Researchers have started exploring strategies such as fecal microbiota transplantation (FMT) from patients who respond well to immunotherapy to non-responders, yielding some positive results . Yet, this approach is cumbersome and carries safety risks, such as transferring pathogenic or antibiotic-resistant bacteria.
A more precise strategy involves understanding which microbial components influence immune cells and through what mechanisms. This knowledge could lead to the development of targeted drugs to enhance immunotherapy efficacy without relying on the microbiota.

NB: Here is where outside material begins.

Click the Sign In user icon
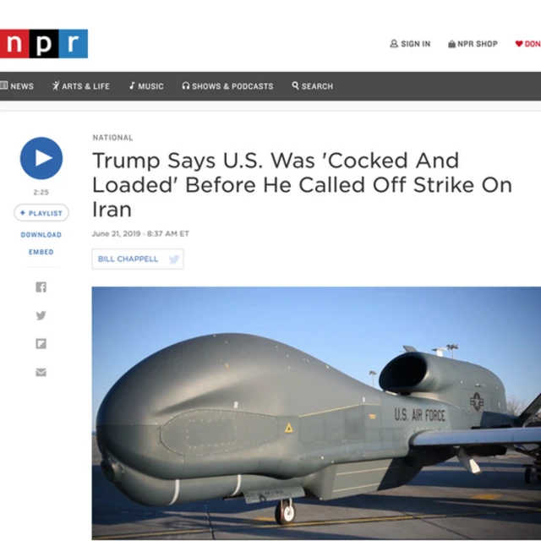541x541 pixels. [394, 44]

A Breakthrough Study: New Pathways in Cancer Treatment
On May 11, 2023, a groundbreaking study published in Nature made significant progress in elucidating these mechanisms. Led by researchers at Harvard Medical School, including pioneers Gordon Freeman, Arlene Sharpe, and Dennis Kasper, the study uncovered how gut microbiota influences a lesser-known immune checkpoint pathway, PD-L2/RGMb, which competes with the PD-L1/PD-1 axis .
Key Findings:
Microbiota Dependency: In a mouse model with colon cancer cells (MC38), germ-free mice or those with depleted gut microbiota showed no response to PD-L1 antibody treatment. Restoring microbiota via transplantation from healthy donors reinstated the therapeutic response.
Role of PD-L2: Mice lacking gut microbiota exhibited elevated PD-L2 expression, which suppressed immune function. Adding PD-L2 antibodies alongside PD-L1 inhibitors restored anti-tumour efficacy, even in germ-free mice.
Human Validation: Transplanting microbiota from non-responding cancer patients into germ-free mice resulted in resistance to PD-L1 inhibitors. Adding PD-L2 antibodies reversed this resistance, highlighting its clinical relevance.
Critical Bacteria Identified: Researchers identified Coprobacillus cateniformis as a key bacterium. Mice lacking this bacterium failed to respond to immunotherapy, while its introduction restored treatment efficacy. This bacterium modulates dendritic cells by suppressing PD-L2 expression, thereby enhancing immune activation.
Dendritic Cells and PD-L2: Dendritic cells serve as a bridge between microbiota and the immune system. Gut bacteria like C. cateniformis inhibit PD-L2 expression in dendritic cells, reactivating their function and boosting the immune response.

Implications for Cancer Treatment
This study establishes a credible causal link between gut microbiota and cancer immunotherapy efficacy. It highlights dendritic cells and PD-L2 as pivotal mediators. These findings suggest new therapeutic strategies:
Microbiota-Based Approaches: Transplantation of beneficial bacteria or using bacterial extracts to stimulate immune cells.
Cellular Therapy: Culturing and stimulating dendritic cells ex vivo before reinfusion into patients, potentially enhanced by bacterial extracts or PD-L2 gene editing.
Checkpoint Modulation: Targeting the PD-L2/RGMb axis with drugs to improve immune activity and tumour eradication.
A New Frontier in Oncology
Cancer immunotherapy has transformed oncology, offering hope to patients unresponsive to traditional treatments. However, its efficacy is limited to approximately 15%-20% of patients [16]. Expanding the scope of responsive patients remains a critical challenge.
Exploring microbiota-immune system interactions offers one promising avenue. Combining immunotherapy with other approaches, such as chemotherapy, radiotherapy, cytokine therapy, or tumour antigen discovery, may pave the way for more comprehensive solutions .
By deepening our understanding of these mechanisms, we can aspire to turn all “cold” tumours into “hot” ones, enabling every cancer patient to benefit from these revolutionary therapies.